Sistem rudal 'Cakra' yang dikembangkan PT Dirgantara Indonesia (PTDI) sedang menjadi perbincangan sebagai salah satu upaya kemandirian alutsista Indonesia. Artikel ini bertujuan untuk menjelaskan konteks yang lebih luas di balik proyek ini, membantu masyarakat memahami mengapa pengembangan teknologi pertahanan dalam negeri merupakan proses strategis jangka panjang, dan meluruskan beberapa persepsi yang mungkin keliru di ruang publik.
Proyek Rudal Cakra: Lebih dari Sekadar Produk Senjata Baru
Rudal permukaan-ke-udara Cakra buatan PT Dirgantara Indonesia (PTDI) bukan sekadar produk pertahanan baru. Proyek ini merupakan inisiatif strategis Kementerian Pertahanan yang memiliki dua tujuan pokok. Pertama, untuk secara bertahap mengurangi ketergantungan Indonesia terhadap pembelian alutsista dari luar negeri. Yang kedua dan lebih mendasar, adalah membangun fondasi industri pertahanan dalam negeri yang berkelanjutan dan mandiri.
Nilai utama dari pengembangan rudal Cakra terletak pada proses panjang yang harus dilalui. Proses ini dimulai dari desain, dilanjutkan dengan uji statis di laboratorium, hingga uji terbang berulang kali untuk memastikan keandalannya sebelum diserahkan ke Tentara Nasional Indonesia (TNI). Melalui tahapan ini, PT Dirgantara Indonesia tidak sekadar merakit komponen, tetapi sedang melakukan transfer teknologi, melatih tenaga ahli teknis lokal, dan membangun kapasitas produksi serta perawatan yang dapat diandalkan di dalam negeri.
Meluruskan Persepsi: Tidak Adil Membandingkan dengan Produk Matang
Satu hal yang sering menimbulkan salah paham adalah kebiasaan langsung membandingkan rudal Cakra—yang masih dalam fase pengembangan—dengan sistem rudal impor yang sudah matang, teruji puluhan tahun, dan bahkan pernah digunakan dalam konflik nyata.
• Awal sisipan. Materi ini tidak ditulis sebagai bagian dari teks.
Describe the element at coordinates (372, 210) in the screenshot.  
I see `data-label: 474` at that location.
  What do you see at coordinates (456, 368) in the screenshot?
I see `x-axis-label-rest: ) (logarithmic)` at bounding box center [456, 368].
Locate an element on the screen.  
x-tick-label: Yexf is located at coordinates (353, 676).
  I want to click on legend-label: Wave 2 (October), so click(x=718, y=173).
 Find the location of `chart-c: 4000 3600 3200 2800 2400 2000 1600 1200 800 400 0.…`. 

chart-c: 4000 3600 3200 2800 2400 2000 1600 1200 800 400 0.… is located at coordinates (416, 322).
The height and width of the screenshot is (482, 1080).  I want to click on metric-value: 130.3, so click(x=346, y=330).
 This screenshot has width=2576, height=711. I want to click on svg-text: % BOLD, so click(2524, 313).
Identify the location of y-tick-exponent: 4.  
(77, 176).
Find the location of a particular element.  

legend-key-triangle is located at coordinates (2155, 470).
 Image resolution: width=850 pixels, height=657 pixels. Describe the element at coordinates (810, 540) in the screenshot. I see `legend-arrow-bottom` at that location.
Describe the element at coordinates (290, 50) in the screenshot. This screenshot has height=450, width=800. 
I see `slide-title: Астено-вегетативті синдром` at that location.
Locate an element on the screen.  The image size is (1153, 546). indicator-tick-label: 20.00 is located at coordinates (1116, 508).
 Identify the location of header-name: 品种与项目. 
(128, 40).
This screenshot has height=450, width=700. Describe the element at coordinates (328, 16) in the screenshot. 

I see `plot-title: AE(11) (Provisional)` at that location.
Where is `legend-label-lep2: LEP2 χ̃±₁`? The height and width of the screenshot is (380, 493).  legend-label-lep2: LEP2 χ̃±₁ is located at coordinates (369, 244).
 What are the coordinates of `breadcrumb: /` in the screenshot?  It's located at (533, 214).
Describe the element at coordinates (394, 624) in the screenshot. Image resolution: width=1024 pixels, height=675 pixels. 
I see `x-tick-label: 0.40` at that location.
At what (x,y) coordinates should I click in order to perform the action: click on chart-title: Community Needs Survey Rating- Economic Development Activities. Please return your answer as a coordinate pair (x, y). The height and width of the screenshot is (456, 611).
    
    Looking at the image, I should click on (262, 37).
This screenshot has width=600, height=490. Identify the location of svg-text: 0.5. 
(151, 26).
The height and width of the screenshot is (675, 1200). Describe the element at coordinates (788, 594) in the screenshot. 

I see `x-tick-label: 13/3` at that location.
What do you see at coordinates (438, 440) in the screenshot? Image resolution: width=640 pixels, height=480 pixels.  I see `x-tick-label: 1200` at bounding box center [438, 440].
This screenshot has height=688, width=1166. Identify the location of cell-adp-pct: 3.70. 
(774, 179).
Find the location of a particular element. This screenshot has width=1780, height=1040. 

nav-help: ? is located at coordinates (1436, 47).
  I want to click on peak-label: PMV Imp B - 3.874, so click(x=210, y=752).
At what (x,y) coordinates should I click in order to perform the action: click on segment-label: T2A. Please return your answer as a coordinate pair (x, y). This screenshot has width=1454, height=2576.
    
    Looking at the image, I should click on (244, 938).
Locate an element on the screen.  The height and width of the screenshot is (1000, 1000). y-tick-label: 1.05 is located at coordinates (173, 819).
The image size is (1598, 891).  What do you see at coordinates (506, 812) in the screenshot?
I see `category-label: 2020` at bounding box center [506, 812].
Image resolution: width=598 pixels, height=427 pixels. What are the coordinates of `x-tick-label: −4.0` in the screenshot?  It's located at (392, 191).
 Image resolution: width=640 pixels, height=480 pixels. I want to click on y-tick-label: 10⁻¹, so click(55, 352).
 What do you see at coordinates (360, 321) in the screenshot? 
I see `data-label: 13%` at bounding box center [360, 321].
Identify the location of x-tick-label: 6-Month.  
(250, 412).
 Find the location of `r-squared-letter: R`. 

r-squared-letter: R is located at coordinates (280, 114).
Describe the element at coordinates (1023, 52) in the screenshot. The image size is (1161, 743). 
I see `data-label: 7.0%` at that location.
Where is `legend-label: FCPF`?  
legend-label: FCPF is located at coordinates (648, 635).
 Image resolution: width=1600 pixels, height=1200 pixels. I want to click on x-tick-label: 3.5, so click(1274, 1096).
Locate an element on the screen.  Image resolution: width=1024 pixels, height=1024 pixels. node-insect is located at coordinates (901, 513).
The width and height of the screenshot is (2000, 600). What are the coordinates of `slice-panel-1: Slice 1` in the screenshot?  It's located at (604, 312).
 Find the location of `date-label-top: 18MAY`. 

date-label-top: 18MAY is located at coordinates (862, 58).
Perbandingan langsung semacam ini tidak adil dan dapat menciptakan ekspektasi yang tidak realistis di kalangan masyarakat.
Penting untuk dipahami bahwa semua negara produsen alutsista besar dunia memulai perjalanannya dari titik yang sama: tahap pengembangan awal. Mereka melewati puluhan tahun iterasi, pembelajaran dari uji coba yang kurang berhasil, dan penyempurnaan bertahap. Dalam industri pertahanan berteknologi tinggi, setiap fase Riset dan Pengembangan (R&D) merupakan bagian normal dari proses. Jika ada kendala teknis atau hasil uji yang belum optimal, itu adalah data berharga untuk perbaikan di tahap berikutnya, bukan tanda kegagalan proyek.
Oleh karena itu, menilai kemajuan industri pertahanan dalam negeri memerlukan perspektif yang tepat. Fokus sebaiknya diletakkan pada pembangunan kemampuan dan kapasitas dasar (foundational capacity). Artinya, hal terpenting adalah bagaimana Indonesia menguasai siklus lengkap pengembangan teknologi, mulai dari konsep hingga produksi, yang akan menjadi fondasi untuk inovasi di masa depan.
Kemandirian alutsista adalah sebuah perjalanan, bukan sekadar tujuan akhir. Setiap langkah dalam pengembangan produk seperti rudal Cakra adalah investasi jangka panjang untuk membangun ekosistem pengetahuan, ketrampilan teknis, dan rantai pasok industri yang kuat di dalam negeri. Dengan memahami konteks ini, publik dapat lebih bijak dalam menyikapi setiap kabar perkembangan, menghargai proses, dan mendukung upaya strategis untuk mengurangi ketergantungan pada pihak luar dalam memenuhi kebutuhan pertahanan nasional.